EAVI2020 Gets Clinical: The Mosaic Trial
Led by Professor Robin Shattock at Imperial College London, the mosaic trial is one of a series of clinical trials as part of the EAVI2020 clinical studies. It will test the immune response to the most vulnerable parts of the HIV virus using different combinations of synthetic HIV envelope proteins. We sat down with Dr Katrina Pollock, who is a senior clinician working on the mosaic trials at Imperial, to learn more about the trial and its intended research impact.
Dr Pollock is a Senior Clinical Research Fellow in Vaccinology and Honorary Consultant at Imperial College London. She studied as an undergraduate in Medicine at Newnham College, University of Cambridge and Imperial College London, before qualifying as a junior doctor and undertaking specialist professional training in Genitourinary and HIV Medicine.
Dr Pollock is the clinical Principal Investigator across the diverse portfolio of vaccine studies at the Imperial NIHR Clinical Research Facility.
- If you were to explain the study’s aim to a person without any medical background, what would you say?
HIV is a serious infection that has caused millions of deaths globally. The past thirty years have seen an incredible improvement in our ability to treat HIV. A normal life expectancy is now within reach for those people living with HIV who can access good medical care. Around the world many people still cannot easily access these treatments however. These people are amongst the world’s poorest and most vulnerable. There remains a real and urgent need for a vaccine that would prevent HIV infection to protect their health and to limit the spread of HIV. The goal of the Europe-wide initiative, EAVI2020 is to produce an effective vaccine against HIV. The Mosaic trial lead by Professor Robin Shattock, from the Department of Infectious Disease, Imperial College London, is one of a series of clinical trials testing early forms (prototypes) that could lead to a vaccine within the EAVI2020 initiative.
- Can you briefly describe your role in the study?
My role is to run the clinical trials in volunteers. This means testing whether the HIV-specific immunogens formulated through the work of EAVI2020 can be used safely in people and how good they are at producing an effective response. The clinical trials are the final stage in the development of rationally-designed immunogens that could be used in the development of a vaccine. As part of a series of trials, the Mosaic trial will teach us how effective these immunogens are in producing a response that could protect against all strains of HIV infection. We couldn’t do this without the hard work and commitment of our volunteers and the team at the Imperial NIHR Clinical Research Facility, who are all fantastically dedicated.
- What (if any) are the difficulties with carrying out the work?
Producing a vaccine has been a major goal of HIV research since the beginning of the epidemic. Many people will be asking why it has been so difficult. The reason is simple. Usually vaccines copy what comes naturally, they prevent infection by training the body how to respond before there is an infection. HIV is different because it’s able to hide from the body’s defences, so immune-based protection does not occur quickly enough. This makes it challenging to know exactly how to design the vaccine. As part of the work of EAVI2020, the Mosaic trial is the second in a series of clinical trials at Imperial College London which aim to help us find a solution. It will test whether we can induce an immune response to the most vulnerable parts of HIV using different combinations of HIV envelope proteins that have been made synthetically.
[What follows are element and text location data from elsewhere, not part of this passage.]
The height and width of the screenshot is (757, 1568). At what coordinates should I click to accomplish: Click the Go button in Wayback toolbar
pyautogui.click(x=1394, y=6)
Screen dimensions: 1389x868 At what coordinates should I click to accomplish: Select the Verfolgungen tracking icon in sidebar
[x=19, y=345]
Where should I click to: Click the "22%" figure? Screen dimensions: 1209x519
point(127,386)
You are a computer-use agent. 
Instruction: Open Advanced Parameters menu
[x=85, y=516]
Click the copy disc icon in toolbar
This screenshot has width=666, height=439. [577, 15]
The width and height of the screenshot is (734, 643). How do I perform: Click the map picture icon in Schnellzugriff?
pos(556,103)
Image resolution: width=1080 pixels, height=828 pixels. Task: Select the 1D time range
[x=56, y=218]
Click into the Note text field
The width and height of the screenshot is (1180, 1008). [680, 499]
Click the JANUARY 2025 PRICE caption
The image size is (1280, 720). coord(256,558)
- What personally attracted you to be part of EAVI2020?
As a doctor, I have been working with people living with HIV for 15 years. I’ve seen at first hand the devastation it can cause and been impressed at how this has turned around for so many people now we have good treatments. Globally, there are many who remain at risk from the most severe effects of HIV, particularly young people living where treatment options are limited. An effective vaccine remains a major frontier for HIV medicine; with this in our tool-kit, there is a chance to end the epidemic once and for all. It will provide a new option for preventing HIV infection in addition to drug-interventions like pre-exposure prophylaxis (PreP). This will be of real and lasting benefit for global public health.
- When this trial ends, what do you expect the outcomes to be? For example, scientific publications, lead to another trial, change in how it will reflect on vaccine development?
This work is really exciting because we are using specially-designed immunogens that aim to overcome the most significant barriers to inducing HIV-specific immunity. Designed using advanced computer software and sophisticated chemistry, they mimic part of the HIV virus in a way that was not previously possible. Data from the Mosaic trial, combined with data from the other EAVI2020 clinical trials will be illuminating from several perspectives. It will indicate how immunity to HIV can be entrained. This will be of real interest to the community of doctors, nurses, scientists, activists and people living and working with HIV.
- What will you be working on next?
The next stage of this work will be a third clinical trial to test the immunogens designed as part of the EAVI2020 initiative. My hope is that this work will open up the possibility of designing a truly effective vaccine to be tested in future trials.